Cícero Túlio disse que o casal divulgava os serviços em redes sociais e plataformas de comércio eletrônico. “Inicialmente, os autores acabavam publicando em redes sociais de comércio eletrônico o anúncio dos seus serviços, tanto na venda de pílulas utilizadas para a prática dos abortos, como também na espécie de consultoria e assessoria prestada no momento em que a pessoa fosse fazer o aborto”, afirmou.
“Os valores cobrados dependiam da quantidade de semanas da gestação e da complexidade de cada caso. Inclusive, há notícias de que alguns abortos foram praticados em fetos com mais de 5 meses, o que configuraria um grande risco para a gestante”, disse o delegado.
Cícero Túlio disse que a polícia monitorava os suspeitos há uma semana. “Tínhamos conhecimento de que essa mulher iria realizar um aborto no início da tarde de ontem (quarta-feira). As equipes se deslocaram ao local e, na chegada dela, conseguimos fazer a abordagem. Com ela, foram encontradas diversas pílulas utilizadas na prática do aborto”.
Adailton também estava com mais pílulas abortivas no momento da abordagem policial. “Ele ficava responsável por manter contato com as vítimas por telefone, fazia as negociações e repassava o material. Depois, a esposa fazia a entrega e dava a consultoria no momento da interrupção da gravidez”, disse Cícero Túlio.
Conforme o delegado, Ailton e Daiane revelaram a realização de pelo menos 12 abortos nos últimos dois meses. “A gente acredita que como esse esquema funciona há mais de um ano, muitas outras pessoas tenham se utilizado desse tipo de serviço. Isso é objeto da investigação”, completou o delegado.
A polícia identificou uma mulher que disse ter interrompido a gravidez com o auxílio do casal. “Ela revelou que não sabia quem era o pai da criança e optou por interromper a gravidez.
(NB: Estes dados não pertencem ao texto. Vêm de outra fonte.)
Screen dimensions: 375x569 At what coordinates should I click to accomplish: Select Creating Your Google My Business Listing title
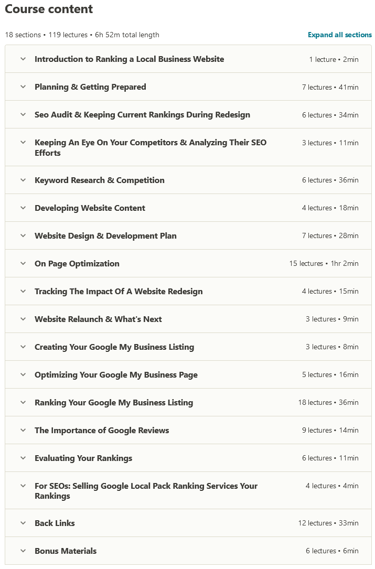click(x=114, y=347)
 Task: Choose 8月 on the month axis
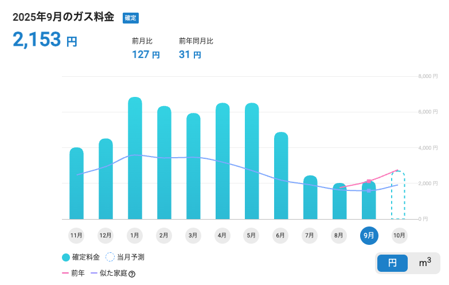339,235
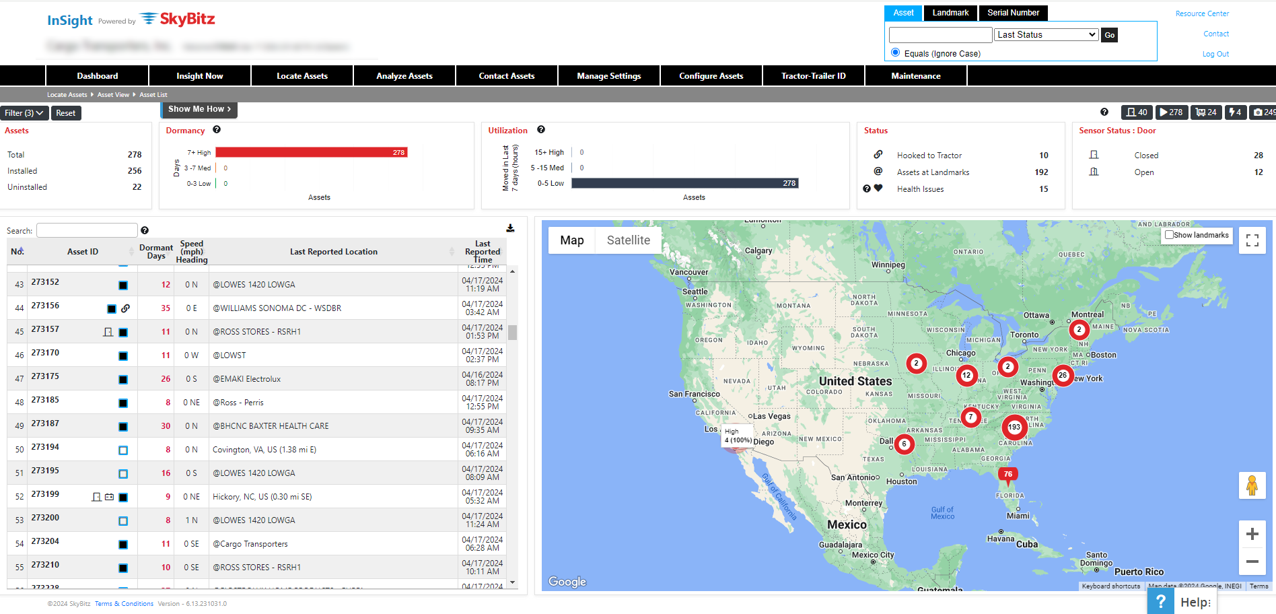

Segundo ela, o feto tinha aproximadamente um mês”, relatou Cícero Túlio.
O casal vai responder por aborto, tráfico de drogas, associação para o tráfico e corrupção de produtos com fins terapêuticos. “Não há registros de antecedentes criminais contra eles, mas esperamos que outras vítimas compareçam à delegacia com novas denúncias”, concluiu o delegado.